**Task statement:**
Quote word for word everything from the line containing "The height and" down to the end of the records, leaving the pictures out of your answer.

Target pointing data
····················

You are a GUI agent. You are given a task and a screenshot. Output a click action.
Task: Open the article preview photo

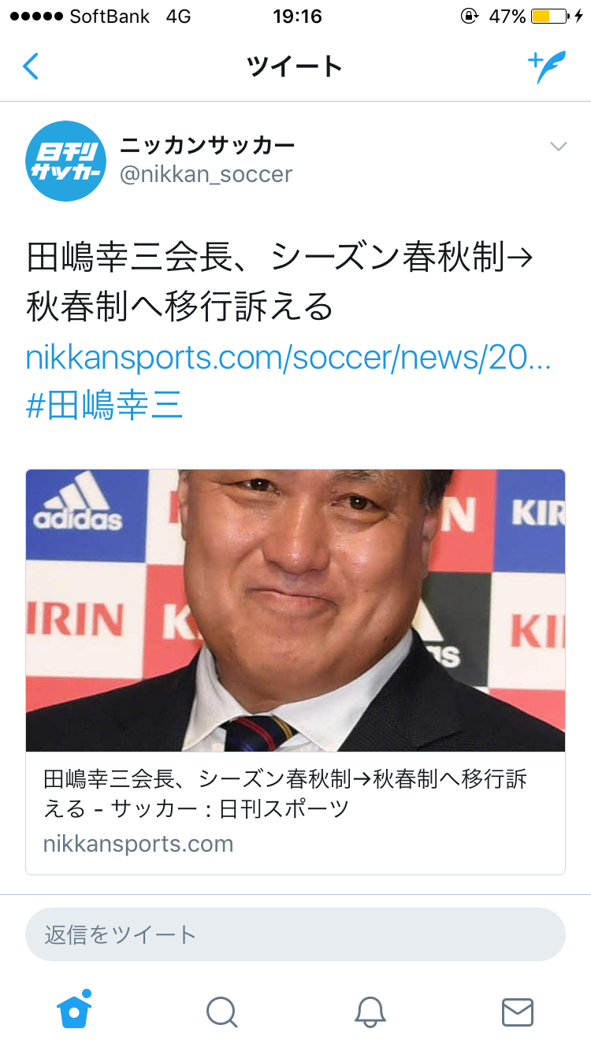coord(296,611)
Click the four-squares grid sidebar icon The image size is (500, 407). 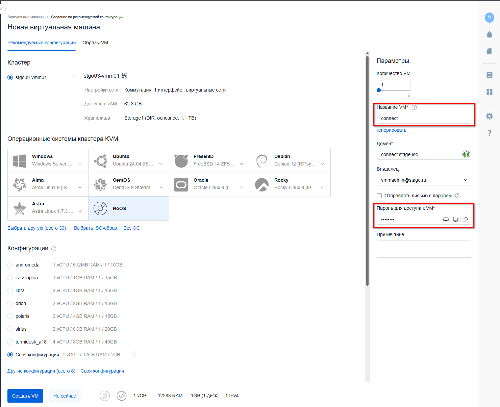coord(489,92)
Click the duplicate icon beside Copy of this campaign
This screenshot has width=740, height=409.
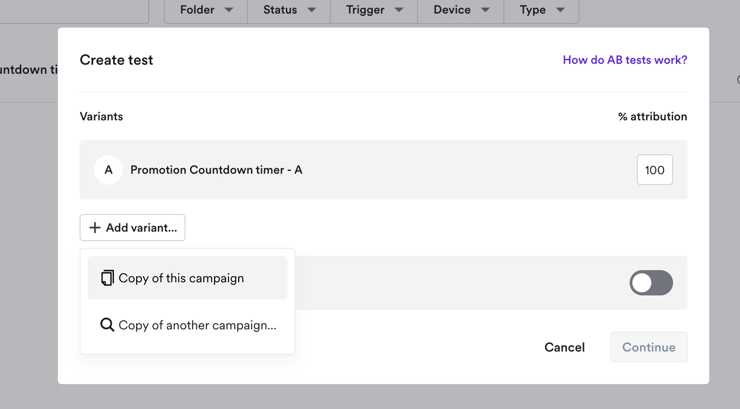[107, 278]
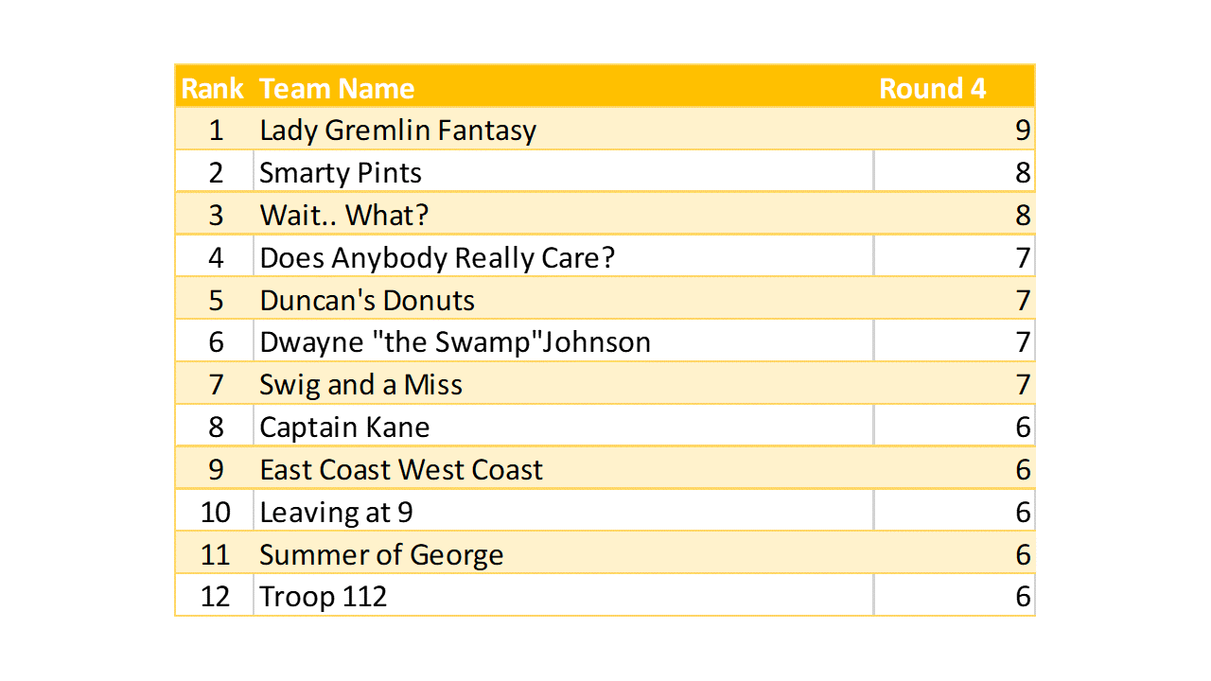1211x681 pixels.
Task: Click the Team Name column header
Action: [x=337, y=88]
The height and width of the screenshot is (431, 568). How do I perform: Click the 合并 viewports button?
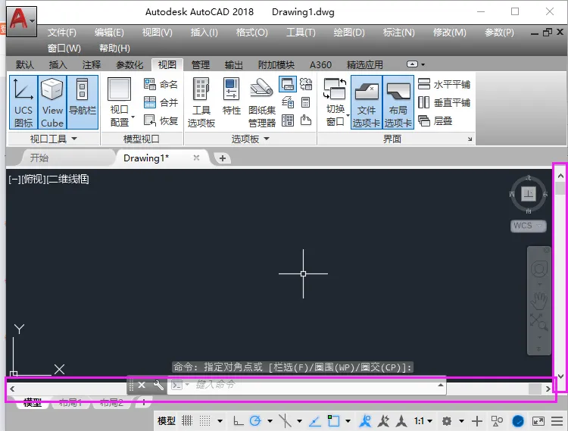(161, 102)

····················

**Answer for this exercise:**
The height and width of the screenshot is (431, 568). How do I perform: Click the 合并 viewports button?
(161, 102)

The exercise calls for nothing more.